In Anaitasuna there is no age worth it. Inside it, the magic of the circus has been housed. Pirritx eta Porrotx have drawn the smiles of the little ones when in other scenarios they were not allowed. Miliki’s songs have been a shot of nostalgia for those who are not so young and have gray hair, and in a more modern version the Cantajuego have dazzled their very young and enthusiastic followers with their themes and characters.
Any musical style has been welcome in this large concert hall. Bertsolaris finals have been held there. Basque radical rock has been represented, among others, by Cicatriz, La Polla Records or Negu Gorriak. Kortatu even recorded on this stage, on October 1, 1988, his live album Last war dance, which was the last of the group.
The Cathedral has also rumbled with Leño, Burning, Obús, Barón Rojo, Asfalto or Ramoncín. While the calmer touch has been provided by other artists such as Silvio Rodríguez, Pablo Milanés, Víctor Manuel, Joan Manuel Serrat or Joaquín Sabina.
the barricade goodbye The Anaitasuna pavilion will also be remembered for being the last stop of one of the great rock bands that Navarra has produced. One of the great or the best for many. On November 23, 2013, Barricada said goodbye to a 31-year career in a historic event that brought together 4,000 fans. Previously he had also given two other farewell concerts.
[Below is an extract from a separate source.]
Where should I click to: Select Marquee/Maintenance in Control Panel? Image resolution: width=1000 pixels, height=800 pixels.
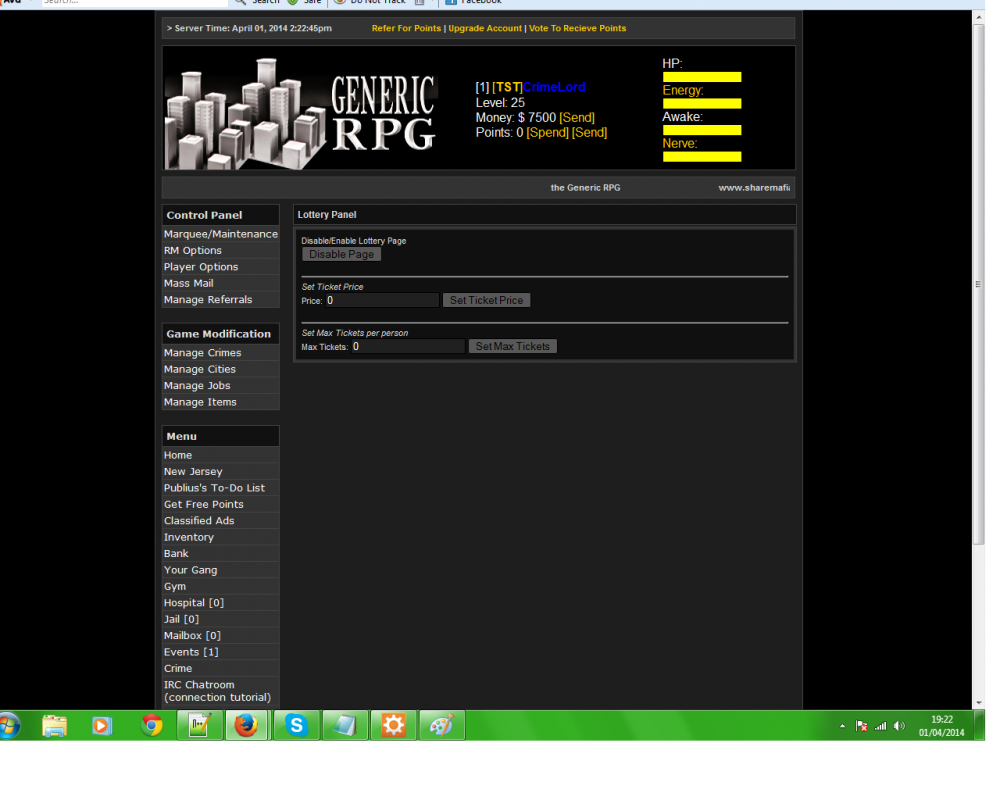coord(220,234)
It was the last Barricada show already without TheDrugs. The funny thing is that, years before, Anaitasuna also hosted the last concert with him at the helm.
The Pamplona court will also go down in history, this time sadly, for being the last stage where Antonio Flores performed. On May 26, 1995, before 2,000 souls, the son of The Guinea fowl he performed his latest songs in public. Only four days later, he passed away.
He was not the only one from the Flores clan who got on stage in Anaitasuna. His sister Rosario also displayed all her art in a pavilion where Jarabe de Palo, Molotov, Juanes, Miguel Bosé, Carlos Núñez, Manolo García, Dover, Melendi, Fito y Fitipaldis, La Oreja de Van Gogh, Malú, Alejandro also passed. Sanz, the teacher Paco de Lucía, Ana Torroja recalling the successes of Mecano or the brothers José and David Muñoz, Estopa, who destroyed the enclave of Pamplona for two days.
At an international level, although an artist has already been mentioned, there were not a few soloists and bands that chose Anaitasuna to delight the Navarrese public. Bob Dylan, the undisputed idol of some, took the stage at La Catedral in 2008. Also there, Nina Hagen and Ian Gillan played their music and worthy of mention were the shows offered by the British Deep Purple or the German group Scorpions. Queen’s songs also resonated in this space, albeit in the form of a tribute.
I’m sure this list is missing a lot of names. Concerts that have remained in the retina of fervent fans who one day stepped on, danced, shouted and were carried away by the music in Anaitasuna. They will remain in memory.